Search the data for the word "News" and copy each line that has it.

=====

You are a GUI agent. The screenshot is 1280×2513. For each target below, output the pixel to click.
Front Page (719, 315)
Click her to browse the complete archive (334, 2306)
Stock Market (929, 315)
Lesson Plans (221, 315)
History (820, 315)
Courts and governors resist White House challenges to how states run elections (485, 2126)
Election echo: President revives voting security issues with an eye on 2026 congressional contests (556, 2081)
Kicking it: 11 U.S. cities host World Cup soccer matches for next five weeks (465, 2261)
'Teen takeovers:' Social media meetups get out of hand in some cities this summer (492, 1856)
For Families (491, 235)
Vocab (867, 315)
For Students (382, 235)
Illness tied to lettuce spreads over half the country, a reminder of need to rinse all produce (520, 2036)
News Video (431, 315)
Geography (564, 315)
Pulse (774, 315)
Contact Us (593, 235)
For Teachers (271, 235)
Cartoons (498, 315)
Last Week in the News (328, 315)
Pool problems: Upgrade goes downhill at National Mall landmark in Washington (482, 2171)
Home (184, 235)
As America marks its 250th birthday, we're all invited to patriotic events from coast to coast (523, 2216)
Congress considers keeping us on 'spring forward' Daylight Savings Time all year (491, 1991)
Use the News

=====

Problem solution.
News Video (431, 315)
Last Week in the News (328, 315)
Use the News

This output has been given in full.